I agree that marking things as non-duplicates could be troublesome, but this is not what I'm requesting; all I'm thinking of is a quick way to handle the issue of "false duplcates", especially when the items are regarded as "books", because this issue occurs very often to users who need to import conference papers.

It doesn't seem to me a difficult task to change the code related to duplicates detector so that it will also compare the titles or authors, etc., when the item type is "book"; also, I can't imagine that this change will affect other functions; however, since I'm not sure how this mechanism takes effect exactly, I agree that such things could happen. If this is indeed the case, is it possible to offer the users an option to choose which way the users wants the software to function in terms of duplicates detection, or allow the users to add customized rules?

"It should be a routine part of your data import process to check items after import and clean up erroneous data"——This is exactly what I want to accomplish, but just as I said, manually changing the item types one by one doesn't seem a promising option for me. For example, next time when I import the same data, those false duplicates are again recognized as "books", meaning that I have to, again, change the item types of them one by one manually.

Maybe the problem comes from the zotero translator, but I'm really not familiar with this, so I'm not sure if this is the case.

DWL-SDCA · May 21, 2022

It is far from unusual to have duplicate / non-duplicate issues with databases even with important ones such as PubMed. Database curators handle these problems in accordance with the rules and conventions of the database and within the constraints imposed by the database structure. Each of us is curator of our own Zotero library and that requires effort to properly manage each record.

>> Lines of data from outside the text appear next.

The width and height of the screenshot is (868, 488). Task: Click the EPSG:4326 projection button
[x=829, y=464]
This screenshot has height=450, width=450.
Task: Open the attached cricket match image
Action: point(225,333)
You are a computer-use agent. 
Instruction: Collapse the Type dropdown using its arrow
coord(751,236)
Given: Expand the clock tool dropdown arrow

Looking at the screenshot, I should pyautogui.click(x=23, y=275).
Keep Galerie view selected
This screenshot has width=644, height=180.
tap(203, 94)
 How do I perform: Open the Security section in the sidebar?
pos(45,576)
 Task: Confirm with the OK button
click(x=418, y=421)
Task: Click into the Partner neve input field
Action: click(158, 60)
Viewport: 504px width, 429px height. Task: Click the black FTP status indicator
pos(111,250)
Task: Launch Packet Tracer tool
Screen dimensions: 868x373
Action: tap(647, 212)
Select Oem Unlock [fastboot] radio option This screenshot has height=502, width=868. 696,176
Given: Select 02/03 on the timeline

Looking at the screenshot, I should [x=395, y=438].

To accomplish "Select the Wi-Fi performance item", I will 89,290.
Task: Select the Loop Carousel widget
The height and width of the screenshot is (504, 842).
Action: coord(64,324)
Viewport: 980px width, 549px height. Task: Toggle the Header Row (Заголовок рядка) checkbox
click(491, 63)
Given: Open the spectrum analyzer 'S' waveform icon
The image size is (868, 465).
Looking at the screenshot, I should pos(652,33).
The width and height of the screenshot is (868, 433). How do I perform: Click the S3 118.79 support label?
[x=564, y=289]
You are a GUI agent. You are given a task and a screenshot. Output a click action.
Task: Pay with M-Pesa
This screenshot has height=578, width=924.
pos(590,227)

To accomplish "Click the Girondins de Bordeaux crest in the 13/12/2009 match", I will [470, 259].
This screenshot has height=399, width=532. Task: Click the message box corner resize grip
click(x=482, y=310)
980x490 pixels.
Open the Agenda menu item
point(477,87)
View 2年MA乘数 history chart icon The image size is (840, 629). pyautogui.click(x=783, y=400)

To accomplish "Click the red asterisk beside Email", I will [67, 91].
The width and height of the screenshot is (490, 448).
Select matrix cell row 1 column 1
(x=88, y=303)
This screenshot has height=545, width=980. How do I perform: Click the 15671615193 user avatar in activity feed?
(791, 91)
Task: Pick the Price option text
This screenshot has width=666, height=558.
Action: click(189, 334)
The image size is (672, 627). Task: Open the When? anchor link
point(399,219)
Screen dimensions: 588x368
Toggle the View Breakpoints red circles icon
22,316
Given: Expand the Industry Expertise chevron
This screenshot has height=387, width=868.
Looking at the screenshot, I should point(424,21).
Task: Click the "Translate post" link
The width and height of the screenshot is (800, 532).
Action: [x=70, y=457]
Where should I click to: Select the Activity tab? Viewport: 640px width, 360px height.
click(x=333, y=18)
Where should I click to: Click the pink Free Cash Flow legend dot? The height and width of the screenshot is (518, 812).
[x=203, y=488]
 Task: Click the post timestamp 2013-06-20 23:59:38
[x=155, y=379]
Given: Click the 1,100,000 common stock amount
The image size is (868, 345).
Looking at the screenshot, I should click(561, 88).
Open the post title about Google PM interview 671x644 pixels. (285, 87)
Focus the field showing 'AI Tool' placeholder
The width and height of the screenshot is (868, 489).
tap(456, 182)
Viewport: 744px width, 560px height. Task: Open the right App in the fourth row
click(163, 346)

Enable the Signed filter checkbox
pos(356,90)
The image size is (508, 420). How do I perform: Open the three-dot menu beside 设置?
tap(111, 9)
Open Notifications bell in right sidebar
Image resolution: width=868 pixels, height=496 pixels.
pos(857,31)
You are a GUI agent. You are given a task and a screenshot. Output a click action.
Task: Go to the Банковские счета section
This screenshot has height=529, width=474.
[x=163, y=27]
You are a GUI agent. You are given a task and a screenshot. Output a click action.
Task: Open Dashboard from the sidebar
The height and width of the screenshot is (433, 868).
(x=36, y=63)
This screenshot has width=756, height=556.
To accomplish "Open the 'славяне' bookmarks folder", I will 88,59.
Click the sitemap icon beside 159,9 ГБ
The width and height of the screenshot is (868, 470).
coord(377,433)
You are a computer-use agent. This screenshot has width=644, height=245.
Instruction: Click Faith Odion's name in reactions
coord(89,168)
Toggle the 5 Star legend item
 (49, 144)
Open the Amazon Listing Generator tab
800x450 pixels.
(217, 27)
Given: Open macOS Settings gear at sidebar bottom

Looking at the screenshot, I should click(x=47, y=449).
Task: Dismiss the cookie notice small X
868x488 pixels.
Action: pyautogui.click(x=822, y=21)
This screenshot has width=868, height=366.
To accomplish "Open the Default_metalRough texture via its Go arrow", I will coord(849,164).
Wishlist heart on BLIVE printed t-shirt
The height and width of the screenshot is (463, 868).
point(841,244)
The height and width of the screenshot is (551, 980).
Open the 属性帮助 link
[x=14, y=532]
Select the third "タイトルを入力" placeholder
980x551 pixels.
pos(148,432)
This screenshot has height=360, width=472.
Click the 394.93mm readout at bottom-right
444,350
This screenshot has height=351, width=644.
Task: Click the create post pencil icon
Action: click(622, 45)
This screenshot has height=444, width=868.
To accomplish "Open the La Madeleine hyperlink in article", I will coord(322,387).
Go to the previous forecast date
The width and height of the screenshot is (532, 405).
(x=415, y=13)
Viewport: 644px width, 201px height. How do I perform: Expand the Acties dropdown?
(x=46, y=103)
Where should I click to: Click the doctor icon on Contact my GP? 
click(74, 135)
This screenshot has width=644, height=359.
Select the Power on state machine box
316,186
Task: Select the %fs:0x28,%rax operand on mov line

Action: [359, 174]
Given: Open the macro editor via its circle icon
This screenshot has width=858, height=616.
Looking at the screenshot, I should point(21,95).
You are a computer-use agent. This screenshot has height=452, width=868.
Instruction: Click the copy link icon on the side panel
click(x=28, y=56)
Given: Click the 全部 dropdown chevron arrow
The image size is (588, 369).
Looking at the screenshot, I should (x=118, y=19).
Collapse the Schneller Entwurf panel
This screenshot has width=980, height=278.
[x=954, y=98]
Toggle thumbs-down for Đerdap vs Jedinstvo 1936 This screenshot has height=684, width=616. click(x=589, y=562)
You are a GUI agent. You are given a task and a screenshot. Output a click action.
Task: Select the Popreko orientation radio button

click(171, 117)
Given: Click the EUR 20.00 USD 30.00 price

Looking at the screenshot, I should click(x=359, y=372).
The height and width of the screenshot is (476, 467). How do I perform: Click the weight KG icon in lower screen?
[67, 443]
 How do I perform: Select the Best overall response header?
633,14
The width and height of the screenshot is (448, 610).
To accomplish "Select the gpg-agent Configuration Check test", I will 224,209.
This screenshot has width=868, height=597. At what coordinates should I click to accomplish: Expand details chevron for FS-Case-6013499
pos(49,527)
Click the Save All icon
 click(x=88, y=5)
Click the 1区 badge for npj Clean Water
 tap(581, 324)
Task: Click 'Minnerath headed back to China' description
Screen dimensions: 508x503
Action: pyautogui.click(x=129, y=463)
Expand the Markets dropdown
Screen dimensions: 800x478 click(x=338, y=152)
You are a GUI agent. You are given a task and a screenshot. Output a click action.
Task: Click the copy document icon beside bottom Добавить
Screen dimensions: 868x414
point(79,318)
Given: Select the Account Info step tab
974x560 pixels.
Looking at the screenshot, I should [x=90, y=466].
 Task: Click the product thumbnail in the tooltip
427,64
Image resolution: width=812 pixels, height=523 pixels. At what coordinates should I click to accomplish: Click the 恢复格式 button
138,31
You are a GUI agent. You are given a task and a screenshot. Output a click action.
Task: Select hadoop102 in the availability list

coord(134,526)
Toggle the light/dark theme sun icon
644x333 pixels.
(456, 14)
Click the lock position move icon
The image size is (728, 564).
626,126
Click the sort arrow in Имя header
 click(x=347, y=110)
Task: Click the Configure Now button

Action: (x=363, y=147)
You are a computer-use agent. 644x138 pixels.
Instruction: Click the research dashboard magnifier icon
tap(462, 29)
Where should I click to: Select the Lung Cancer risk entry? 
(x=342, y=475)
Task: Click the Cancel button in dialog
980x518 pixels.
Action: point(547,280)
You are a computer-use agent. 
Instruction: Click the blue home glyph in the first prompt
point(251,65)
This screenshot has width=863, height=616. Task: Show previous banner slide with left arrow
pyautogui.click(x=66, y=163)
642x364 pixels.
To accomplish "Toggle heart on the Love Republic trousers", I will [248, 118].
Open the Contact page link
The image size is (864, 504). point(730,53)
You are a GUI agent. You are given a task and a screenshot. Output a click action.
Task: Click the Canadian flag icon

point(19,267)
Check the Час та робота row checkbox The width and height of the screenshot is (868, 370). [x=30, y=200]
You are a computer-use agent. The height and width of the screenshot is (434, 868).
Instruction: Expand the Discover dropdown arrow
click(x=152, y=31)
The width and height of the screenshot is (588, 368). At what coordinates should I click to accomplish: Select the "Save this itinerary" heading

While I fully agree with @bwiernik @adamsmith 's comments above that with proper information in a Zotero record that the false duplicate problem should go away; there are exceptions. These are problems caused by editors and publishers -- even those with a stellar reputation. For example, JAMA will often publish a set of letters responding to an article with replies by the original author(s) to the responding letter. It is not uncommon for 2 or more different reply letters by the original authors to appear on the same page. JAMA is not alone in their practice of assigning a single title to a series of multiple letters and to assign a single DOI to the series. It may be necessary to cite only one of the letters so it makes sense to have a different Zotero record for each published letter. Items on the same page with the same title, author(s), and DOI will look to be a duplicate to an automated duplicate test. However, this test identifies probable duplicates. There is currently no way designate in the Zotero database that record number 12345 and record number 23456 are not duplicates.

I may be very wrong about this but suspect from Zotero developer comments on other threads that there are fundamental issues with the structure of the SQLite database that make marking duplicates impossible. [However, I might be mistaken and this could be a value / philosophical judgment concerning the risk of falsely marking true duplicates as not. Citing two different Zotero records of the same item causes ugly problems with citation styles.]

I curate an online bibliographic data base (currently 690,000 records). Of those we have marked fewer than 1000 as not-duplicate. We use a MySQL database and have tables for articles, reports, presentations, books and chapters, etc. Each of the tables has a field for "not a duplicate with record number". [In my case this is important only on the administrative side (not the public face) so that we can cope with true duplicates (see below).]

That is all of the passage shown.